Sometimes we pass the story on. Sometimes we develop it further. Sometimes we disagree with what Steve and his writers have written, but those seven pages of Google hits tell us we keep coming back to Steve and his guys (and at least one gal, Annette Wachter).

You should, too.

Here’s what’s on there today, just on the front page:

  • A manufacturer’s release of night sights for the compact Glock 42. Tritium is your friend, although these are apparently photoluminescent (i.e., they “recharge” from being in daylight, to illuminate at night). We’ll stick with tritium, but it’s good to see a new gun getting some love from the aftermarket.
  • A report on a factory tour with the controversial Tac-Con company that makes a wildly hyped “ATF legal full auto trigger group.” We’ll probably review one of these very expensive triggers anon.
  • A shooter’s report on his first 2000 rounds through a new (well, it was when he started) FN FNS-9 longslide pistol.
  • More proof that “tactical” has gone mentally nonlinear, the “Deluxe Tactical Beer Koozie” which is a “miniature tactical vest beverage koozie.” Well, it’s meant as a gag. We think.
  • A press release on the Silencer Shop Direct program, which takes much of the NFA hassle off you — if you have a corporation or trust set up.
  • A report (lifted from Jane’s) on a Filipino purchase of $53 million worth of Remington R4s. That gets them 63,000 guns, probably select fire. These will replace the nation’s elderly M16A1s (hmmm… parts kits? We need to overturn the ATF’s barrel ban). It’ll be interesting to see if these R4s (basically, badge-engineered Bushmasters) are produced in Ilion, or if Remington assembles them in their new plant, far from Cuomostan.
  • And one that’s definitely worth linking: in the light of ATF’s shadow war on soi-disant “80% receivers” (technically, in the Bureau’s view, “receiver blanks”) and the customers who buy and complete them, Thomas Gomez of TFB posted (with the permission of Chris Garrison of Billet Rifle Systems), ATF’s Letter Of Determination as issued to Chris and BRS in February, 2013.
  • A Ruger rimfire recall. Not of interest unless you have a Ruger American Rimfire rifle, and if we own anything that ugly, it needs to have a bayonet lug and have been issued in some army. But if you have one of those homely sticks, you might need that recall info.
  • A warning about polymer-cased PCP ammo. Hey, they only tried it in two guns. Of course, it did blow up the guns, so there is that.
  • A promotional video on S&T’s (formerly Daewoo) K14 sniper rifle, a typically modern, modular gun.

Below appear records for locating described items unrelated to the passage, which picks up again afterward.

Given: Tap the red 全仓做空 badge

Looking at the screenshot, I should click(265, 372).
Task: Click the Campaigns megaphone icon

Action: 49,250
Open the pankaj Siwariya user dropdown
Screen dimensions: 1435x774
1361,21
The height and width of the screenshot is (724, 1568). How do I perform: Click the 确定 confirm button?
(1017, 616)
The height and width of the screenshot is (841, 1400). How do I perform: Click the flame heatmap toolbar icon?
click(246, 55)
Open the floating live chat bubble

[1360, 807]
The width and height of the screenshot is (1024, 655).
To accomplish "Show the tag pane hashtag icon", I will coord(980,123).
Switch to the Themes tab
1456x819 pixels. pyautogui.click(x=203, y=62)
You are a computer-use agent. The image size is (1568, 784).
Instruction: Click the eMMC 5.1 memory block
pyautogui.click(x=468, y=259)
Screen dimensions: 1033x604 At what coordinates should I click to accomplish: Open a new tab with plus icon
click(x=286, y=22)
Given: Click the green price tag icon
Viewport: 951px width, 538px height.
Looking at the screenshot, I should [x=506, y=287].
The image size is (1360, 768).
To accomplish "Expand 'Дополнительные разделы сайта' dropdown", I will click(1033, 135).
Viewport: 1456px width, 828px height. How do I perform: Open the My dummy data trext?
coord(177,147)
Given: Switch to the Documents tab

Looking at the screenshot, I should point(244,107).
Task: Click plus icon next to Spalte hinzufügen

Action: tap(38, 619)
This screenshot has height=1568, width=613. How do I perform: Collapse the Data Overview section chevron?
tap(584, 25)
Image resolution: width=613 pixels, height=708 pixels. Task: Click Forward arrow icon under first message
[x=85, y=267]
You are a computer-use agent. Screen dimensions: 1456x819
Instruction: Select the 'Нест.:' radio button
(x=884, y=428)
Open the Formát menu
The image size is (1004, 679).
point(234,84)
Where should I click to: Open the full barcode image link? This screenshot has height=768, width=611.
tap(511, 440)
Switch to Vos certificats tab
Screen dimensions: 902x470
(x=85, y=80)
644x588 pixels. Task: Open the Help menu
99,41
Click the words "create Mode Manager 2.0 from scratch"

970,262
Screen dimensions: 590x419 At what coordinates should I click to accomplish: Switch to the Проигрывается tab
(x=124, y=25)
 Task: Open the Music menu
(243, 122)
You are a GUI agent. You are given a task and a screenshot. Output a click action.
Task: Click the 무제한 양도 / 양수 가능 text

Here’s the video:

And there’s more stuff besides… and there will be more tomorrow. So, The Firearm Blog is a thoroughly deserving Wednesday Weapons Website of the Week.

This entry was posted in Weapons Education, Weapons Website of the Week, Weapons Website of the Week on by Hognose.

About Hognose

Former Special Forces 11B2S, later 18B, weapons man. (Also served in intelligence and operations jobs in SF).

3 thoughts on “Wednesday Weapons Website of the Week: The Firearm Blog

Bill K

A promotional video on S&T’s (formerly Daewoo) K14 sniper rifle, a typically modern, modular gun.

So the following is just Hollywood?:

“This is my rifle,

This is my gun,

This is for fighting,

This is for fun.”

Bill T

In 1966 on North Fort, Fort Polk, LA, If a Basic Trainee let the word “gun” slip when talking about his M-14 he would find himself making laps around the Co. formation chanting this little ditty while holding his M-14 over his head with his left hand and holding the “family jewels” in his right as he ran and chanted, loud enough for the Field First-Sgt to hear, (They, as a type, were extremely deaf), “This is my rifle, This is my gun, This is for fighting , This is for fun!

This activity was akin to getting caught dozing in an outdoor class and having to climb up into a 15 foot pine tree screaming, “I’m a shitbird” over and over during 10 minute breaks the rest of the day or until someone else screwed up worse and took your place.

Hollywood it was NOT.

Hognose Post author

In Ranger School, if you nodded off in one of the classes in Mountain Phase, they gave you a 60-lb rock to hold over your head. In Florida, they put a smoke grenade or CS grenade with the pin pulled in your hand. Of course, there were only classes for a few days in each phase. In SF School, if you fell asleep your buddies might either cover for you, or do some practical joke on you, with the connivance of the instructors.

I can’t remember anybody in my Army years getting all Gunny Hartman about rifle vs. gun. True, in the military, “gun” refers to an artillery piece (and in technical terms, to an artillery piece long gone from the US inventory, as all our cannons are howitzers now).